Investing is not a game of picking the winner of a beauty contest; it’s about choosing the winner the judges will select.

Barry Ritholtz, CEO of research firm Fusion IQ, says that you are at an “enormous advantage” if you simply understand that concept, and a little about how crowd behavior works.

“Investing isn’t necessarily a process of picking the “best” asset class, sector or stock, but rather, selecting what the crowd is buying,” Ritholtz wrote for the Washington Post this week. “Investors sometimes forget that, most of the time, the crowd is the market.”

Sure, choosing the stock or sector that looks best on growth rates and valuation would seemingly make sense. Yet if it were really that easy, you would choose the stock with a combination of earnings and revenue growth, a low PE multiple and a healthy balance sheet every time and your research work would be complete.
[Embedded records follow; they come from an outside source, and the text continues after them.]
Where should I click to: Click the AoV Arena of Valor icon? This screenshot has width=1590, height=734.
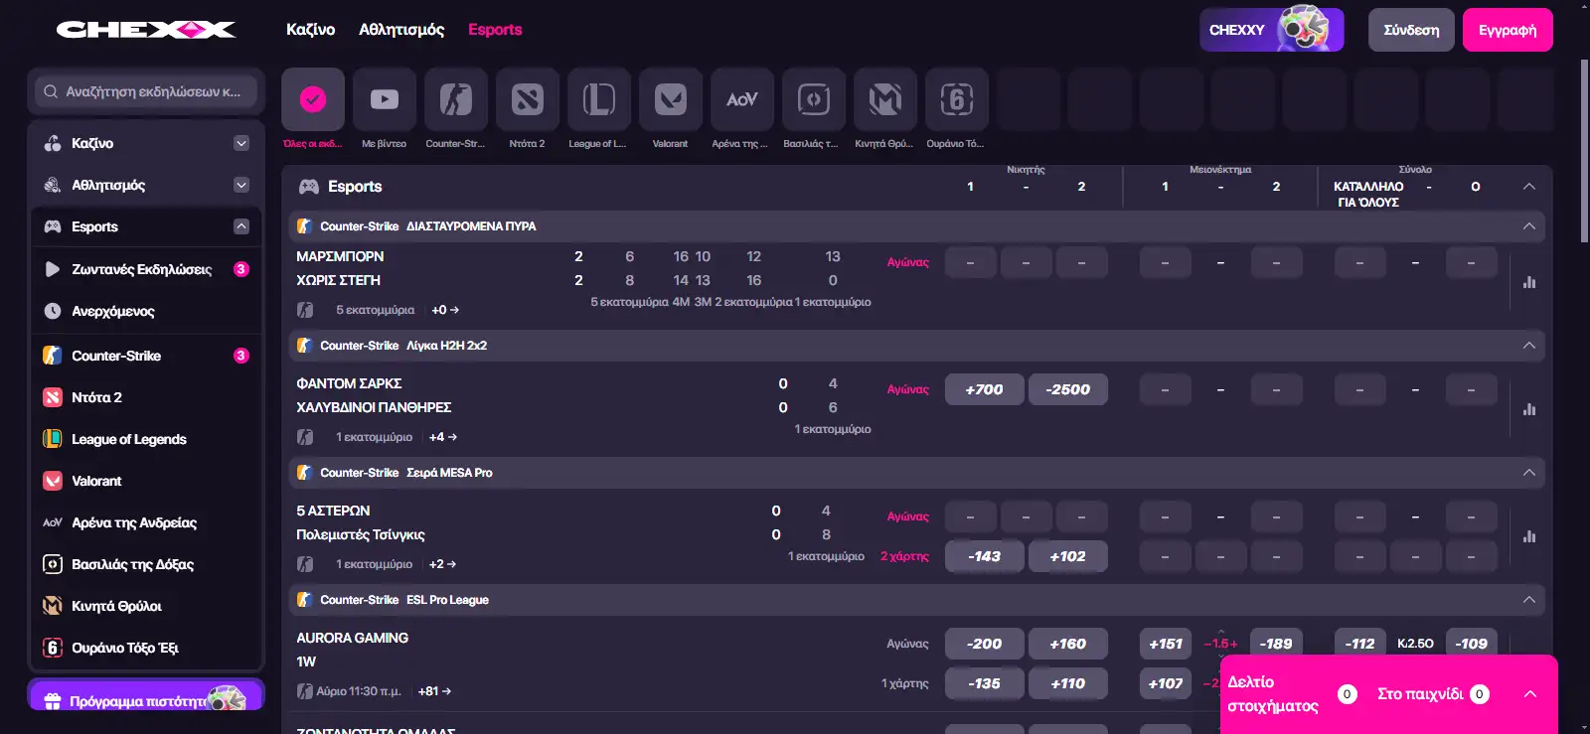click(x=742, y=99)
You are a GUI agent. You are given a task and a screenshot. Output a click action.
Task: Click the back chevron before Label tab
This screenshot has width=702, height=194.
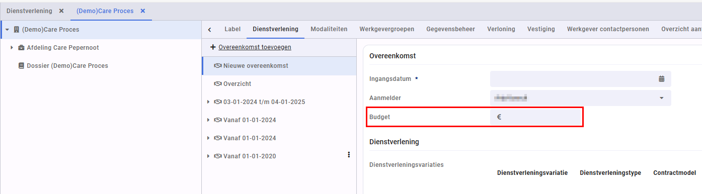click(x=210, y=30)
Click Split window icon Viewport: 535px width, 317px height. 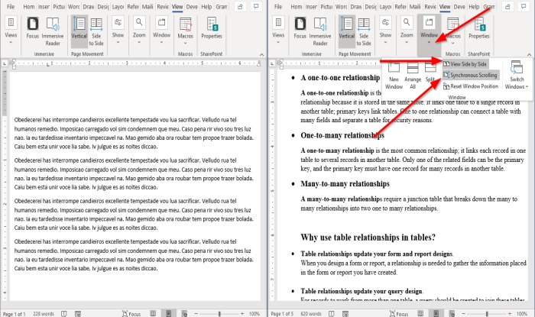tap(431, 72)
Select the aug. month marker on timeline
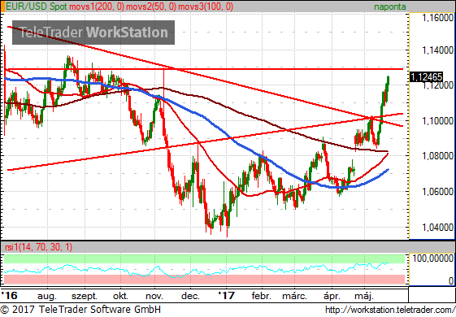This screenshot has width=456, height=317. click(47, 297)
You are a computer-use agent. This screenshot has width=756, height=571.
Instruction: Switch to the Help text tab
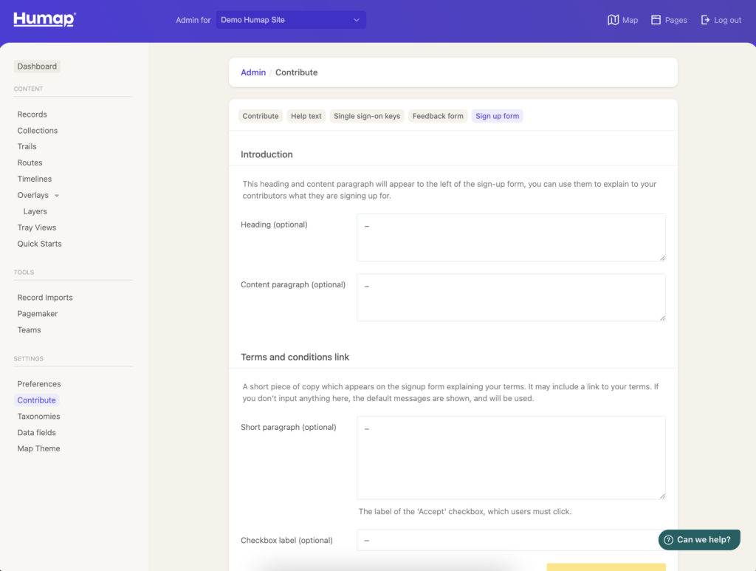(306, 115)
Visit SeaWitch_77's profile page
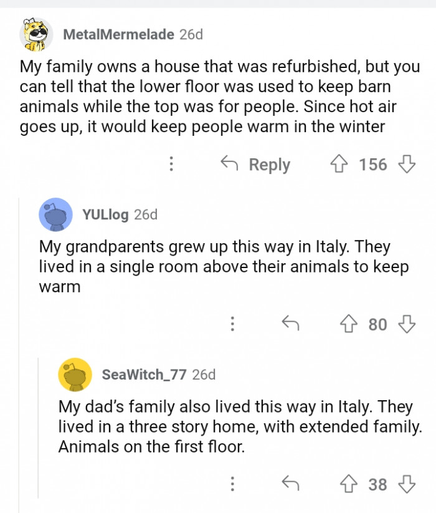 point(144,375)
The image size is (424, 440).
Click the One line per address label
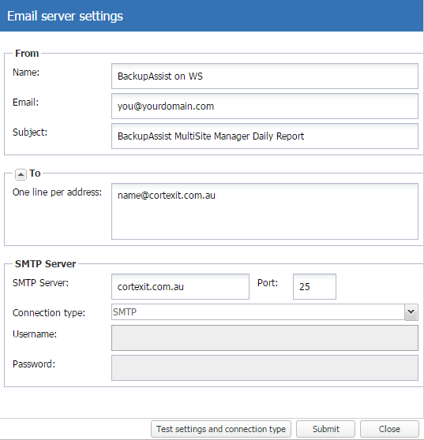coord(57,192)
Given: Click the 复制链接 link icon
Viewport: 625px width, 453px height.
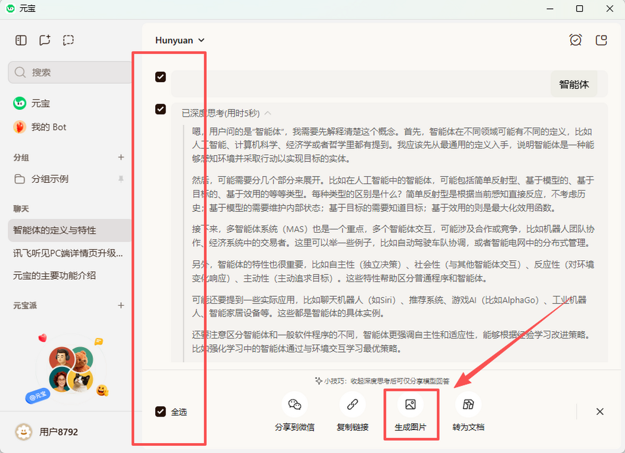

The trouble is that everyone else would do that, as well. The price part of the PE equation would go sky high, and your most beautiful stock wouldn’t look so hot any longer.

Analysts really don’t spend a lot of time searching for attractive stocks. Instead, they are looking for ones with potential for expanding valuation multiples. They want to find the investments that the crowd will likely buy up in the future.

It was John Maynard Keynes who first taught us about this concept, back in 1936. He wrote:

It is not a case of choosing those [faces] that, to the best of one’s judgment, are really the prettiest, nor even those that average opinion genuinely thinks the prettiest. We have reached the third degree where we devote our intelligences to anticipating what average opinion expects the average opinion to be. And there are some, I believe, who practice the fourth, fifth and higher degrees.

Why listen to an economists’ advice about stock selection?

Keynes rivaled Benjamin Graham, Peter Lynch and some of the greatest investors of all time. In a 22-year period, while also doing his day-job of restructuring the global financial system, he managed to beat the U.K. stock market by a risk-adjusted 8 percentage points a year.

One of the secrets to his success was that he simply understood the nature of the investing game: Figure out where the crowd is headed, and try to stay a half-step ahead of them.